Inizia così la picaresca ricerca di espedienti solo in principio marcatamente divertenti del povero Stracci (nomen omen), costretto infine a ingollare in brevissimo tempo un’intera ricotta acquistata nei pressi del parco in cui un regista d’eccezione, Orson Welles, sta dirigendo le scene del suo film.
Nel Medio Evo il pellicano era il simbolo del sacrificio supremo di Cristo sulla Croce ed emblema dell’eucarestia in base all’errata credenza secondo cui l’animale strappasse la propria carne dal petto per sfamare i suoi piccoli e li dissetasse con il proprio sangue. Allo stesso modo Stracci muore sulla Croce soffocato dalla ricotta dopo aver rinunciato al suo pranzo per cederlo alla famiglia.
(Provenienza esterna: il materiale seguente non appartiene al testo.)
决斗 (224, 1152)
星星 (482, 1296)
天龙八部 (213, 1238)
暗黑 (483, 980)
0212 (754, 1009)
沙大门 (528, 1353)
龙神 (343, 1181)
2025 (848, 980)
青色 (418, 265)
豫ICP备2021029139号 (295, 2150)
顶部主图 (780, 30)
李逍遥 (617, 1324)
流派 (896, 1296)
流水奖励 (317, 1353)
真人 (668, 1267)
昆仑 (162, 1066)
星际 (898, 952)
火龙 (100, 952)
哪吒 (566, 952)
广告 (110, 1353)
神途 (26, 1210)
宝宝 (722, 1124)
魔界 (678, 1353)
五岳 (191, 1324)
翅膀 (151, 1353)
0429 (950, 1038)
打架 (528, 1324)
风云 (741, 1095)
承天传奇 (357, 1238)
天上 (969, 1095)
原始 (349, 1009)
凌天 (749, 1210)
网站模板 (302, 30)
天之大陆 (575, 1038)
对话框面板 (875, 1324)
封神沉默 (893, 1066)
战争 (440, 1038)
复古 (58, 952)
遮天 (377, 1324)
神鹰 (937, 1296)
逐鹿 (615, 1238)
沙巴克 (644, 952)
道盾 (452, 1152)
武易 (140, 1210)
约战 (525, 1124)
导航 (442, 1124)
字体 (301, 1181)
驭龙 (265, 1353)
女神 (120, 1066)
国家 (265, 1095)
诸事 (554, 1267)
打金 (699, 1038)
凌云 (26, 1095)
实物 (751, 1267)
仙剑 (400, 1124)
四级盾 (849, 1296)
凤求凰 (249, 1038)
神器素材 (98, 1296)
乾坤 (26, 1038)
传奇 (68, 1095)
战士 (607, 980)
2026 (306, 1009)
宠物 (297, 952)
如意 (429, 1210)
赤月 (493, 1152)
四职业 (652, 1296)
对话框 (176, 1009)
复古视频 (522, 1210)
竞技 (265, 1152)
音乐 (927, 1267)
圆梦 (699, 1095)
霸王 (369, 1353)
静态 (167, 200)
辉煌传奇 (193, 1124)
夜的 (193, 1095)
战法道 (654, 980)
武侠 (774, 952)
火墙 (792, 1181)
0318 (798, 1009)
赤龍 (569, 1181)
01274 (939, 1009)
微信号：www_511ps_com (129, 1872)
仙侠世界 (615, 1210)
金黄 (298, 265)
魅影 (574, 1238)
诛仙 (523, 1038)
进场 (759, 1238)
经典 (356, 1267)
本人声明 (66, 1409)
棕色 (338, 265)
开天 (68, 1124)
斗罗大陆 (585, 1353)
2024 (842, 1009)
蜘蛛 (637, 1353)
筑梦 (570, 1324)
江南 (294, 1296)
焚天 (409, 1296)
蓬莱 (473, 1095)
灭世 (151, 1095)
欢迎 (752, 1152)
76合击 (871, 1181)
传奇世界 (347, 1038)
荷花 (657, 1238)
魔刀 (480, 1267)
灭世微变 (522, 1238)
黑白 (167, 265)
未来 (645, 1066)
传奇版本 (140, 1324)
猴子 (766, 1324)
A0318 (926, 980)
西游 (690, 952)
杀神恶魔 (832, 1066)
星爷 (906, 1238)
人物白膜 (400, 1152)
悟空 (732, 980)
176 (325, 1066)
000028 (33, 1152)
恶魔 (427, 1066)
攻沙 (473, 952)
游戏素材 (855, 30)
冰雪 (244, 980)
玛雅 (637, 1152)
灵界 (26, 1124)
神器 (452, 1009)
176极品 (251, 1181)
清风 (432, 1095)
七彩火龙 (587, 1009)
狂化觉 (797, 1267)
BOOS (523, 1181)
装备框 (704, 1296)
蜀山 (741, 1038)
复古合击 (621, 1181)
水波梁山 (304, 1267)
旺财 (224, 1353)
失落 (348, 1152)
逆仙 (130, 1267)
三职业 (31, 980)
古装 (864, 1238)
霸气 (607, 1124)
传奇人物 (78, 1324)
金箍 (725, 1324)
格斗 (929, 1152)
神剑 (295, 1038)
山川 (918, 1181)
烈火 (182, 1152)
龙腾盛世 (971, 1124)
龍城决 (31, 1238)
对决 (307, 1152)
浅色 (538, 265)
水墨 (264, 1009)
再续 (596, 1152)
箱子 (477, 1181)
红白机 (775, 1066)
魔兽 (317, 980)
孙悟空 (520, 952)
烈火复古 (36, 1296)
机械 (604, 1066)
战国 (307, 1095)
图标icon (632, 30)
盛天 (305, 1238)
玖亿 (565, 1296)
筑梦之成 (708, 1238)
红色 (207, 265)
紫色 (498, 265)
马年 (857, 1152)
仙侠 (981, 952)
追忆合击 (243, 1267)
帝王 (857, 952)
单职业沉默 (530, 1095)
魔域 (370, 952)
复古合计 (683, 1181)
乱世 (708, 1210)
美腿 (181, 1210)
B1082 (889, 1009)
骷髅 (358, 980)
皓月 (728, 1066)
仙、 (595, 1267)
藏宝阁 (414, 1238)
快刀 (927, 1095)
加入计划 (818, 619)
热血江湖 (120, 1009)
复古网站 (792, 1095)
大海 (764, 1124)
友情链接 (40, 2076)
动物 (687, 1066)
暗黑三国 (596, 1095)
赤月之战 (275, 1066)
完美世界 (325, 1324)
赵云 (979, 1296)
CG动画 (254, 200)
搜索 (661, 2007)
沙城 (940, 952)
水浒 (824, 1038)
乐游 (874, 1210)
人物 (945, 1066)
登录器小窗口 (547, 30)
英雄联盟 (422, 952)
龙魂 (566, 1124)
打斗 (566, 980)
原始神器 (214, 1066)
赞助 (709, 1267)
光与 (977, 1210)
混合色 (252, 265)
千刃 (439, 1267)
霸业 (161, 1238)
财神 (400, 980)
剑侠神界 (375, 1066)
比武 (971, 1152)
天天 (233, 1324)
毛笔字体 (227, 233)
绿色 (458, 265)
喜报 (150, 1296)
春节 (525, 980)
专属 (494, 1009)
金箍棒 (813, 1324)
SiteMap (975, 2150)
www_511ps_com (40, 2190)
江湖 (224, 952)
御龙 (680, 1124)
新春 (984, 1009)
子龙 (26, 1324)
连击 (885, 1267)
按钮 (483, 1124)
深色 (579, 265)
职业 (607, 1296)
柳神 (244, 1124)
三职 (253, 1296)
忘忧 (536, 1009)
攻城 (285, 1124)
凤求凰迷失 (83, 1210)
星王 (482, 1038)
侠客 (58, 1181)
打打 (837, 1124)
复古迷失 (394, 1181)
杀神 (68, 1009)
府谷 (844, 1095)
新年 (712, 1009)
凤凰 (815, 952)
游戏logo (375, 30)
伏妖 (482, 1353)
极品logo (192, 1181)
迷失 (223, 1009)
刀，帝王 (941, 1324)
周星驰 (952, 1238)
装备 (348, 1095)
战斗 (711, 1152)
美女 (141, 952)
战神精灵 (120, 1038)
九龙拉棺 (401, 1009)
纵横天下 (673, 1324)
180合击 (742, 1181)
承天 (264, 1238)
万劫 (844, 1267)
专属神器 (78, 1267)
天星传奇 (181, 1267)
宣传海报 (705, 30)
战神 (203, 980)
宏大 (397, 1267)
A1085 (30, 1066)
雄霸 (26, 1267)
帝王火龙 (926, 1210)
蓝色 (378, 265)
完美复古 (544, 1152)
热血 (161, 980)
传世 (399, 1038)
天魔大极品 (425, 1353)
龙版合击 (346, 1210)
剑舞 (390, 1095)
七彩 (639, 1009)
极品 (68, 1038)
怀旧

L’opera allora si può leggere in chiave allegorica come un confronto-scontro tra il cristianesimo nell’accezione di religione naturale intrisa di sacralità secolare, a cui appartiene l’onnipresente pasoliniano ”Altrove” non corrotto e pullulante di oppressi, vinti e “veri”, e il benpensante universo governato dal Potere e omologato in cui si è smarrita, in anni di adeguamento al conformismo sociale, la dimensione del sacro e la religione è ridotta a fregio accessorio e a completamento dell’outfit di standard italiano. Non casuale, infatti, la citazione della poesia di Pasolini letta al giornalista di “Tegliesera” da Orson Welles:
Io sono una forza del Passato.
Solo nella tradizione è il mio amore.
Vengo dai ruderi, dalle Chiese,
dalle pale d’altare, dai borghi
dimenticati sugli Appennini o sulle Prealpi,
dove sono vissuti i fratelli.
Giro per la Tuscolana come un pazzo,
per l’Appia come un cane senza padrone.
O guardo i crepuscoli, le mattine
su Roma, sulla Ciociaria, sul mondo,
come i primi atti della Dopostoria,
cui io assisto per privilegio d’anagrafe,
dall’orlo estremo di qualche età
sepolta.Mostruoso è chi è nato
dalle viscere di una donna morta.
E io, feto adulto, mi aggiro
più moderno di ogni moderno
a cercare fratelli che non sono più.
Stracci è l’emblema del Cristo; egli offre se stesso per i suoi cari sino al sacrificio estremo della medesima morte di nostro Signore utile al regista per il lancio del film. Riportiamo di seguito lo scambio di battute tra Welles e il giornalista di cui sopra:
Regista – “E’ malato di cuore lei?”
Tegliesera – “No, no, facendo le corna!”.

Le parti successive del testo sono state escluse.